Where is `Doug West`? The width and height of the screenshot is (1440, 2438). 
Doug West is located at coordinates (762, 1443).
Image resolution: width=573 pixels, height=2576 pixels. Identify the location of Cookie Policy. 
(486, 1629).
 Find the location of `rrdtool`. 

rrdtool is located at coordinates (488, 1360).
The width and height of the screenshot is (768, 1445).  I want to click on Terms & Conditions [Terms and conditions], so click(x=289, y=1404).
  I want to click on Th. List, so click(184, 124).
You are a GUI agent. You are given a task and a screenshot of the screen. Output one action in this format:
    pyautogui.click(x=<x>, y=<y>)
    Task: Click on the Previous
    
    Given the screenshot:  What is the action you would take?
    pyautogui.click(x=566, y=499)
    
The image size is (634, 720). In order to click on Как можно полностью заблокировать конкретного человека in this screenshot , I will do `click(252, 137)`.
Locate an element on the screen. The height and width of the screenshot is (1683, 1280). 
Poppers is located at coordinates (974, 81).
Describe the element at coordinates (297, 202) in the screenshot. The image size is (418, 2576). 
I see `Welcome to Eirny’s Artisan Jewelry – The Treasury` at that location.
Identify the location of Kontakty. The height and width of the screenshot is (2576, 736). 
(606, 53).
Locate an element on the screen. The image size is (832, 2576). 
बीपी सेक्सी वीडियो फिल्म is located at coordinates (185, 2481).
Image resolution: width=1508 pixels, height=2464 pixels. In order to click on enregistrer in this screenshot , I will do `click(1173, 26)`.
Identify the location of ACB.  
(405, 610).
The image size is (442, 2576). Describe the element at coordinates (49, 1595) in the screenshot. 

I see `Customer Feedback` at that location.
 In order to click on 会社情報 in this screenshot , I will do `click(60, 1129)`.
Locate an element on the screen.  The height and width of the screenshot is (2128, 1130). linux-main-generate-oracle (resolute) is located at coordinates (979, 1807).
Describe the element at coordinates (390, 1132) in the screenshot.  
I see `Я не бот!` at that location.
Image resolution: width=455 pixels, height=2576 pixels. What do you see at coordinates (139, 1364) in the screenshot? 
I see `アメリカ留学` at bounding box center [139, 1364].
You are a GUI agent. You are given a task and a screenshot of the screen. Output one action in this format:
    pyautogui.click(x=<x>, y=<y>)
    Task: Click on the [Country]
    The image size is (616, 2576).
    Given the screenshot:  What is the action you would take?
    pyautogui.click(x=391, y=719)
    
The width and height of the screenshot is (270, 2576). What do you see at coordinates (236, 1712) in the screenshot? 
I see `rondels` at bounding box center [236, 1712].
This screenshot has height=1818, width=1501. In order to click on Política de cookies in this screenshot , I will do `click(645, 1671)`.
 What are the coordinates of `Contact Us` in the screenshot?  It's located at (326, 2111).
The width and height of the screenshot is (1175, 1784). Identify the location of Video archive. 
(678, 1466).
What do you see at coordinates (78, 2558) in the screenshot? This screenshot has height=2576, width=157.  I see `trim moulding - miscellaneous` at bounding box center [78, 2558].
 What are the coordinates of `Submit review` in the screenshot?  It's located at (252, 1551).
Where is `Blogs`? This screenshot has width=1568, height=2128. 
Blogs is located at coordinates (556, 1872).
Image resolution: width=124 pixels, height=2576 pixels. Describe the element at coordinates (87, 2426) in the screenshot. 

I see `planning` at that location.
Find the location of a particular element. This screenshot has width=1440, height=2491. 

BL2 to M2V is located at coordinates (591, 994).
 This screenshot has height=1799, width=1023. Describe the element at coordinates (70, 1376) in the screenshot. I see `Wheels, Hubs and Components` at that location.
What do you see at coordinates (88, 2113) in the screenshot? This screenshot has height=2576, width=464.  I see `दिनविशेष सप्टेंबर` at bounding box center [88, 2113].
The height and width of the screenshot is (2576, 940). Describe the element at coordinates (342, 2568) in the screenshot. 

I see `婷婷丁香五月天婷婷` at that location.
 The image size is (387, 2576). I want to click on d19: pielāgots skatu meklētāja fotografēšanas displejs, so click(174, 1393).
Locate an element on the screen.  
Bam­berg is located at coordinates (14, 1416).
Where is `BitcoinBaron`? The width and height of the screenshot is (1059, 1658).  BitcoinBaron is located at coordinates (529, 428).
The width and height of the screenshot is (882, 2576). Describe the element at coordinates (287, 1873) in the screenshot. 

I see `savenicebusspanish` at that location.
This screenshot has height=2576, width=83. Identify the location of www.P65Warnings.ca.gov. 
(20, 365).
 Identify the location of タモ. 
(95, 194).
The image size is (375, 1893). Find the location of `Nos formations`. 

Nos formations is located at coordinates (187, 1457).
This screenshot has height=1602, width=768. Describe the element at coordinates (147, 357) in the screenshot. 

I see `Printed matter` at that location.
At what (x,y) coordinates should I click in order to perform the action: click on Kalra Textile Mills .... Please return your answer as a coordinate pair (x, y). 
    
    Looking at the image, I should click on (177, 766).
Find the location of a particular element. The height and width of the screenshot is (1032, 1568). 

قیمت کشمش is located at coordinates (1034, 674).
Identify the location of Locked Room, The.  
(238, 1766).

────────────────

What to produce: Please rewrite all the records above, putting "Determine the position of" wherever "Identify the location of" appears and leaving everything else unchanged.

Answer:
Where is `Doug West`? The width and height of the screenshot is (1440, 2438). 
Doug West is located at coordinates (762, 1443).
Image resolution: width=573 pixels, height=2576 pixels. Determine the position of Cookie Policy. 
(486, 1629).
 Find the location of `rrdtool`. 

rrdtool is located at coordinates (488, 1360).
The width and height of the screenshot is (768, 1445).  I want to click on Terms & Conditions [Terms and conditions], so click(x=289, y=1404).
  I want to click on Th. List, so click(184, 124).
You are a GUI agent. You are given a task and a screenshot of the screen. Output one action in this format:
    pyautogui.click(x=<x>, y=<y>)
    Task: Click on the Previous
    
    Given the screenshot:  What is the action you would take?
    pyautogui.click(x=566, y=499)
    
The image size is (634, 720). In order to click on Как можно полностью заблокировать конкретного человека in this screenshot , I will do `click(252, 137)`.
Locate an element on the screen. The height and width of the screenshot is (1683, 1280). 
Poppers is located at coordinates (974, 81).
Describe the element at coordinates (297, 202) in the screenshot. The image size is (418, 2576). 
I see `Welcome to Eirny’s Artisan Jewelry – The Treasury` at that location.
Determine the position of Kontakty. The height and width of the screenshot is (2576, 736). 
(606, 53).
Locate an element on the screen. The image size is (832, 2576). 
बीपी सेक्सी वीडियो फिल्म is located at coordinates (185, 2481).
Image resolution: width=1508 pixels, height=2464 pixels. In order to click on enregistrer in this screenshot , I will do `click(1173, 26)`.
Determine the position of ACB.  
(405, 610).
The image size is (442, 2576). Describe the element at coordinates (49, 1595) in the screenshot. 

I see `Customer Feedback` at that location.
 In order to click on 会社情報 in this screenshot , I will do `click(60, 1129)`.
Locate an element on the screen.  The height and width of the screenshot is (2128, 1130). linux-main-generate-oracle (resolute) is located at coordinates (979, 1807).
Describe the element at coordinates (390, 1132) in the screenshot.  
I see `Я не бот!` at that location.
Image resolution: width=455 pixels, height=2576 pixels. What do you see at coordinates (139, 1364) in the screenshot? 
I see `アメリカ留学` at bounding box center [139, 1364].
You are a GUI agent. You are given a task and a screenshot of the screen. Output one action in this format:
    pyautogui.click(x=<x>, y=<y>)
    Task: Click on the [Country]
    The image size is (616, 2576).
    Given the screenshot:  What is the action you would take?
    pyautogui.click(x=391, y=719)
    
The width and height of the screenshot is (270, 2576). What do you see at coordinates (236, 1712) in the screenshot? 
I see `rondels` at bounding box center [236, 1712].
This screenshot has height=1818, width=1501. In order to click on Política de cookies in this screenshot , I will do `click(645, 1671)`.
 What are the coordinates of `Contact Us` in the screenshot?  It's located at (326, 2111).
The width and height of the screenshot is (1175, 1784). Determine the position of Video archive. 
(678, 1466).
What do you see at coordinates (78, 2558) in the screenshot? This screenshot has height=2576, width=157.  I see `trim moulding - miscellaneous` at bounding box center [78, 2558].
 What are the coordinates of `Submit review` in the screenshot?  It's located at (252, 1551).
Where is `Blogs`? This screenshot has width=1568, height=2128. 
Blogs is located at coordinates (556, 1872).
Image resolution: width=124 pixels, height=2576 pixels. Describe the element at coordinates (87, 2426) in the screenshot. 

I see `planning` at that location.
Find the location of a particular element. This screenshot has width=1440, height=2491. 

BL2 to M2V is located at coordinates (591, 994).
 This screenshot has height=1799, width=1023. Describe the element at coordinates (70, 1376) in the screenshot. I see `Wheels, Hubs and Components` at that location.
What do you see at coordinates (88, 2113) in the screenshot? This screenshot has height=2576, width=464.  I see `दिनविशेष सप्टेंबर` at bounding box center [88, 2113].
The height and width of the screenshot is (2576, 940). Describe the element at coordinates (342, 2568) in the screenshot. 

I see `婷婷丁香五月天婷婷` at that location.
 The image size is (387, 2576). I want to click on d19: pielāgots skatu meklētāja fotografēšanas displejs, so click(174, 1393).
Locate an element on the screen.  
Bam­berg is located at coordinates (14, 1416).
Where is `BitcoinBaron`? The width and height of the screenshot is (1059, 1658).  BitcoinBaron is located at coordinates (529, 428).
The width and height of the screenshot is (882, 2576). Describe the element at coordinates (287, 1873) in the screenshot. 

I see `savenicebusspanish` at that location.
This screenshot has height=2576, width=83. Determine the position of www.P65Warnings.ca.gov. 
(20, 365).
 Determine the position of タモ. 
(95, 194).
The image size is (375, 1893). Find the location of `Nos formations`. 

Nos formations is located at coordinates (187, 1457).
This screenshot has height=1602, width=768. Describe the element at coordinates (147, 357) in the screenshot. 

I see `Printed matter` at that location.
At what (x,y) coordinates should I click in order to perform the action: click on Kalra Textile Mills .... Please return your answer as a coordinate pair (x, y). 
    
    Looking at the image, I should click on (177, 766).
Find the location of a particular element. The height and width of the screenshot is (1032, 1568). 

قیمت کشمش is located at coordinates (1034, 674).
Determine the position of Locked Room, The.  
(238, 1766).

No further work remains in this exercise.